*WHAT THE TASK ASKS*: Only the text is wanted; write out each record below exactly and exclude all pictures.

*RECORDS FOR THE TASK*:
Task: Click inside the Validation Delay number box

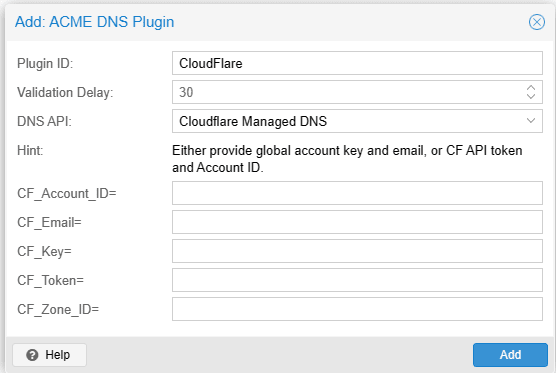Action: pos(348,92)
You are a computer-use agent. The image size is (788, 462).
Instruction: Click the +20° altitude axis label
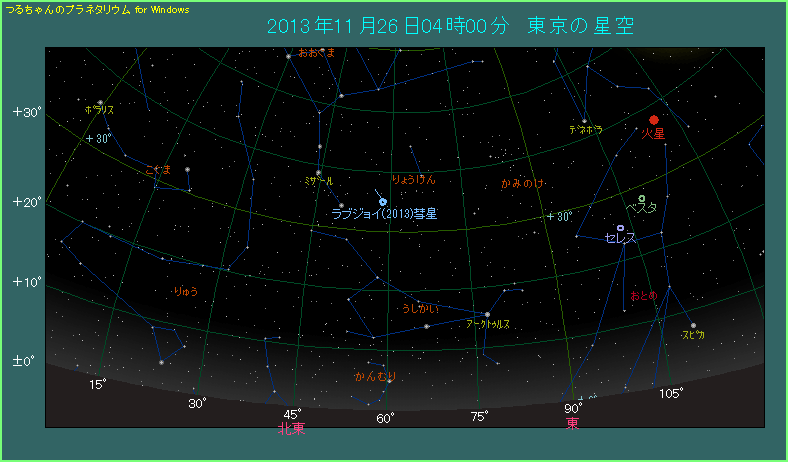tap(27, 202)
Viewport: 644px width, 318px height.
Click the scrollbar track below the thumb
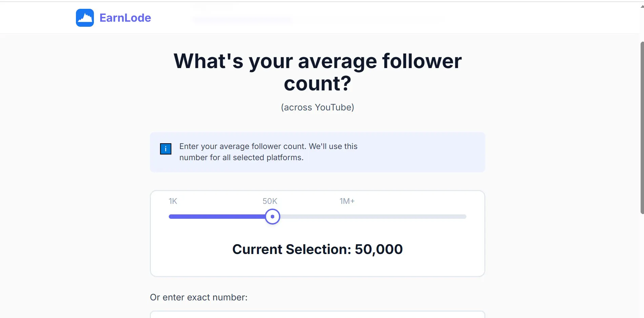[642, 266]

*ANSWER BELOW*:
Task: Click inside the Validation Delay number box

Action: pos(348,92)
You are a computer-use agent. The image size is (788, 462).
Instruction: Click the +20° altitude axis label
tap(27, 202)
Viewport: 644px width, 318px height.
Click the scrollbar track below the thumb
[642, 266]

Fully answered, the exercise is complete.